- _Work instructions_:
A) In the disk-io check documentation, condense the paragraph that begins "On Linux, the check also monitors" into a short bulleted list that keeps its main facts.
B) Write the next part of the disk-io check documentation, picking up after its final bullet about filtering disks with --match.

Check disk-io

Overview

Checks disk I/O bandwidth over time and alerts on sustained saturation, not short spikes. The check records per-disk read/write counters and then derives current (R1/W1) and period averages (R{COUNT}/W{COUNT}). It compares the period’s total bandwidth against the maximum ever observed for that disk (RWmax). WARN/CRIT trigger if the period average exceeds the configured percentage of RWmax for COUNT consecutive runs.

On Linux, the check also monitors the system-wide iowait percentage (CPU time spent waiting for I/O). The raw iowait value is normalized by multiplying it with the number of logical CPUs, so that 100% always means one CPU core is fully I/O-saturated, regardless of the total number of CPUs. This makes the default thresholds (80/90%) work consistently across different hardware. Like bandwidth alerts, iowait alerts require COUNT consecutive threshold violations.

Perfdata is emitted for each disk (busy_time, read_bytes, read_time, write_bytes, write_time) and for iowait, so you can graph trends. On Linux the check automatically focuses on „real“ block devices with mountpoints; on Windows it uses psutil’s disk counters. Optionally, --top lists the processes that generated the most I/O traffic (read/write totals) to help identify offenders.

This check is cross-platform and works on Linux, Windows, and all psutil-supported systems. The check stores its short trend state locally in an SQLite DB to evaluate sustained load across runs.

Important Notes:

  • --count=5 (the default) while checking every minute means that the check will alert if any of your disks have been above a threshold in the last 5 minutes

  • iowait is only available on Linux. Values above 100% indicate that more than one CPU core is waiting for I/O

  • Plugin execution may take a moment due to process enumeration when --top is enabled

Data Collection:

  • Uses psutil to collect per-disk I/O counters (read_bytes, write_bytes, busy_time, read_time, write_time)

  • On Linux, automatically detects „real“ block devices that have mountpoints, filtering out virtual devices

  • On Linux, derives the system-wide iowait percentage non-blockingly from /proc/stat via psutil.cpu_times()

  • Stores counter snapshots in a local SQLite database and calculates deltas between consecutive runs

  • On the first run, returns „Waiting for more data.“ until at least two measurements are available

  • After a system reboot, counter values may be lower than the previous measurement. The check detects this and returns „Waiting for more data.“ until the next valid measurement pair

  • Disk I/O bandwidth tracking starts at 10 MiB/sec as a baseline, but stores the highest measured bandwidth, so the RWmax/s value adjusts accordingly over time. The check may throw warnings during the first major disk activities above 10 MiB/sec until the actual maximum bandwidth of the disk has been determined

  • Disks can be filtered by --match (Python regular expression matching block device, device mapper device, or mountpoint)

- _Stored data_:
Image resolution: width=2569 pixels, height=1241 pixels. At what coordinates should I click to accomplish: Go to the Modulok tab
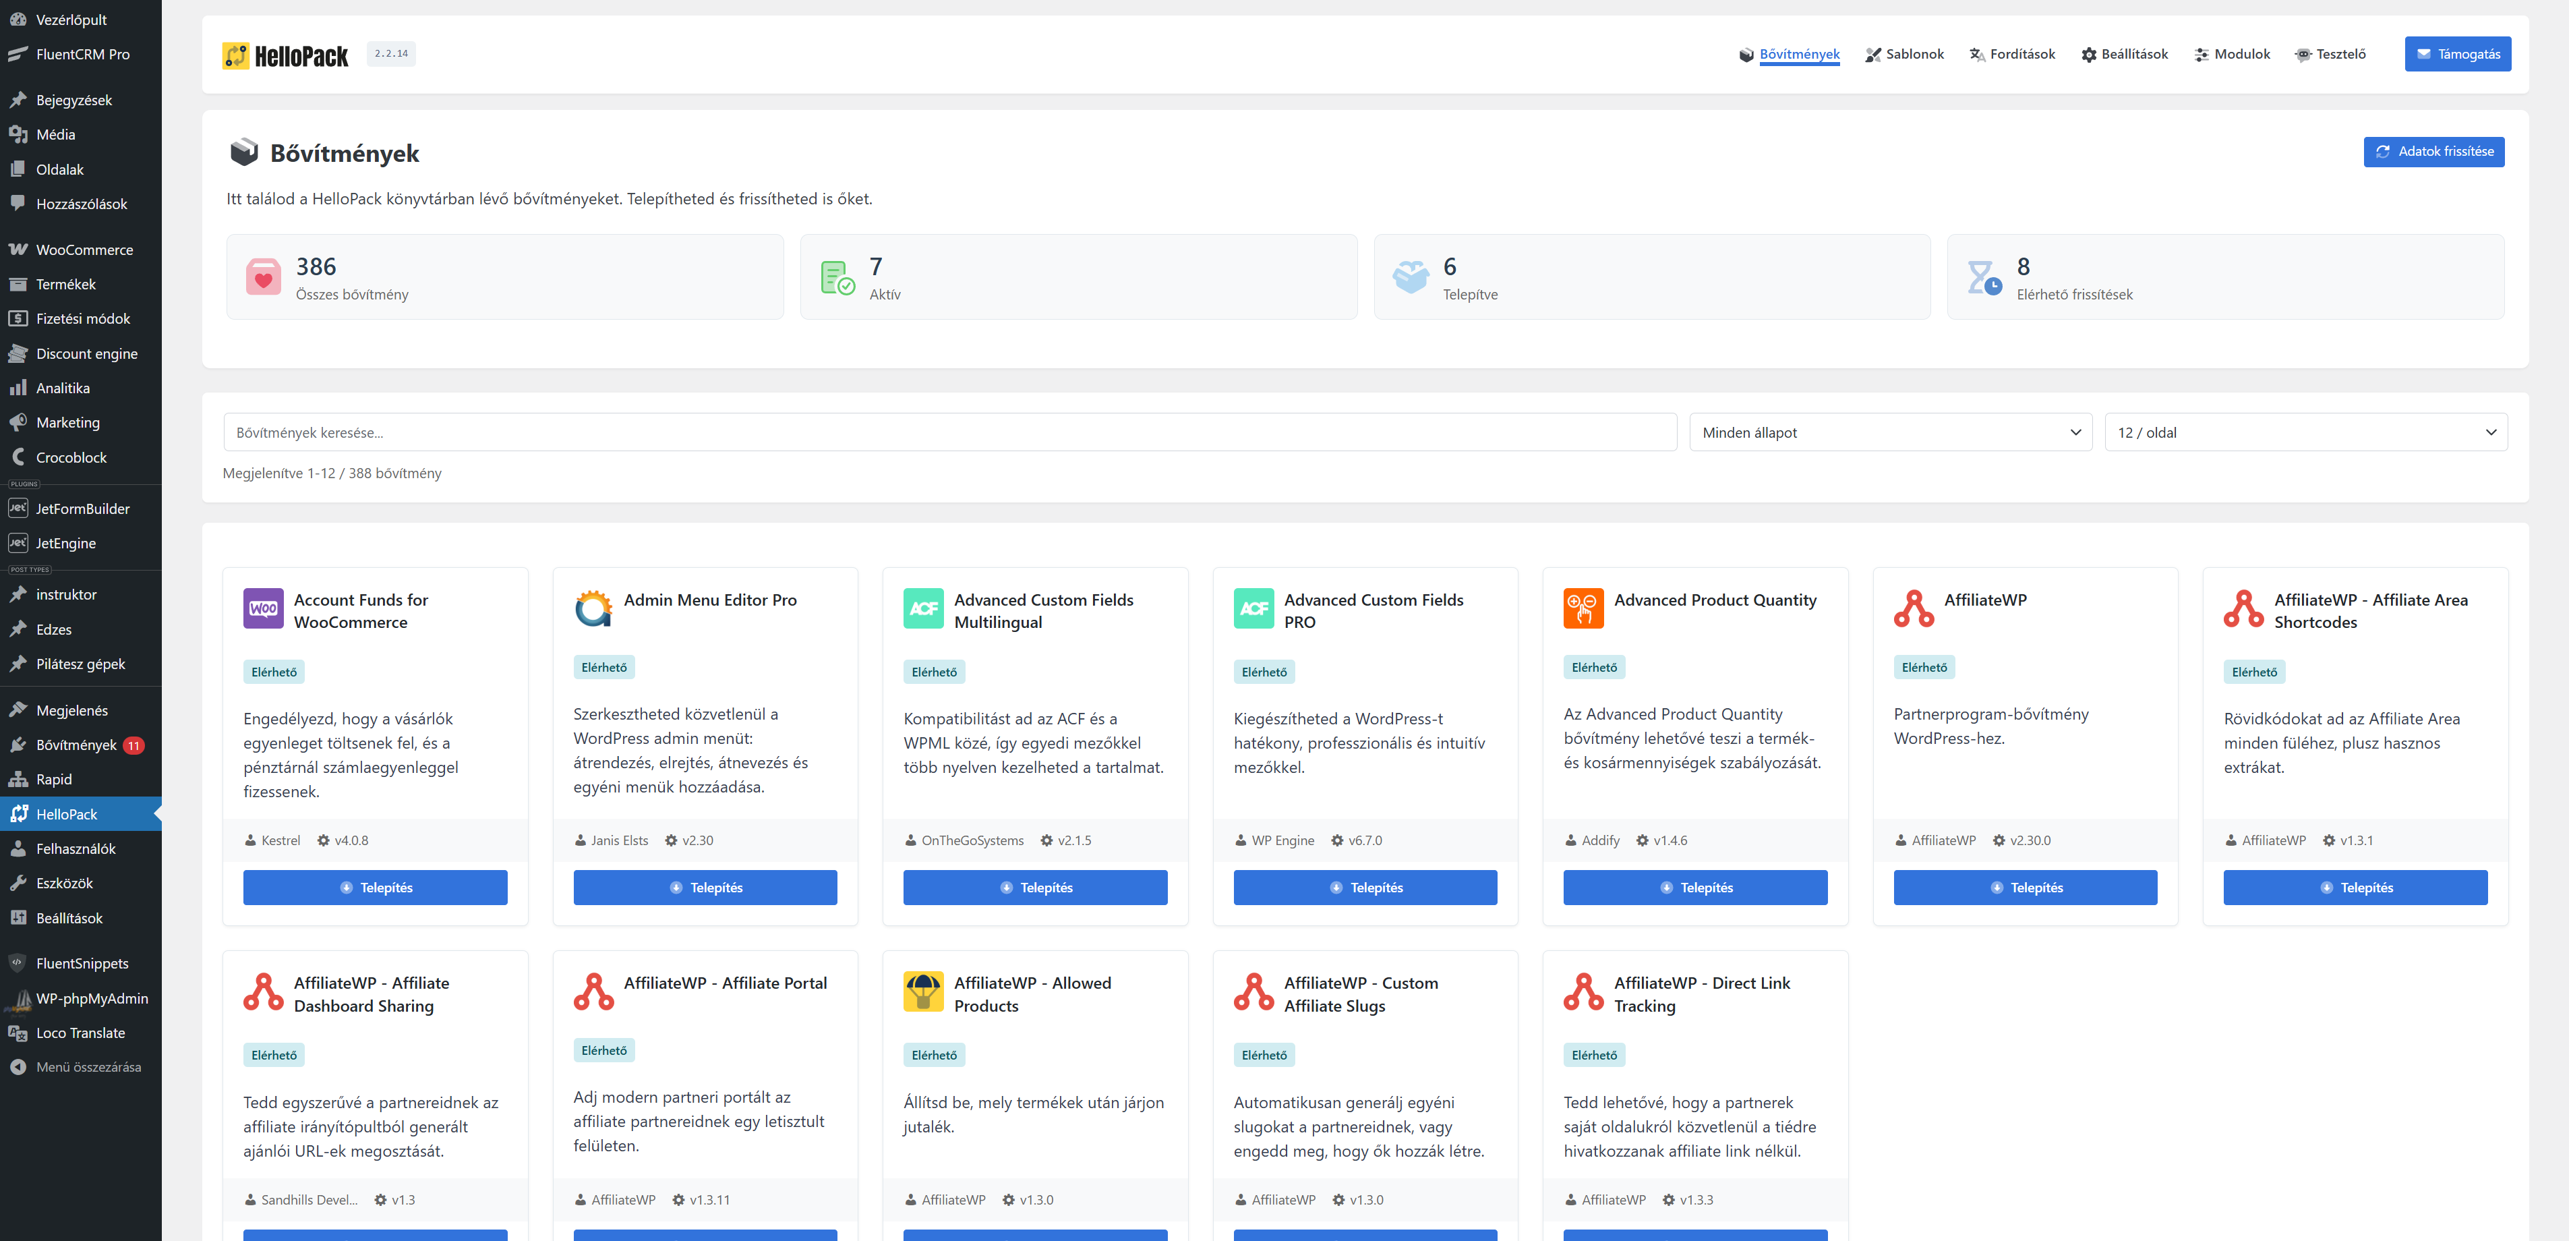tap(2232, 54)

- _The responses_:
A)
- On Linux, the check also watches system-wide iowait, the share of CPU time spent waiting for I/O.
- Raw iowait is multiplied by the number of logical CPUs, so 100% always means one core is fully I/O-saturated.
- Because of this, the default 80/90% thresholds behave the same on any hardware.
- As with bandwidth alerts, an iowait alert needs COUNT consecutive threshold violations.

B)
Fact Sheet

Fact

Value

Check Plugin Download

https://github.com/Linuxfabrik/monitoring-plugins/tree/main/check-plugins/disk-io

Nagios/Icinga Check Name

check_disk_io

Check Interval Recommendation

Every minute

Can be called without parameters

Yes

Runs on

Linux

Compiled for Windows

Yes

3rd Party Python modules

psutil

Handles Periods

Yes

Uses State File

$TEMP/linuxfabrik-monitoring-plugins-disk-io.db

Help

usage: disk-io [-h] [-V] [--always-ok] [--count COUNT] [--critical CRIT]
               [--iowait-critical IOWAIT_CRIT] [--iowait-warning IOWAIT_WARN]
               [--match MATCH] [--top TOP] [--warning WARN]

Checks disk I/O bandwidth over time and alerts on sustained saturation, not
short spikes. The check records per-disk read/write counters and then derives
current (R1/W1) and period averages (R{COUNT}/W{COUNT}). It compares the
period's total bandwidth against the maximum ever observed for that disk
(RWmax). WARN/CRIT trigger if the period average exceeds the configured
percentage of RWmax for COUNT consecutive runs. On Linux, the check also
monitors the system-wide iowait percentage (CPU time spent waiting for I/O).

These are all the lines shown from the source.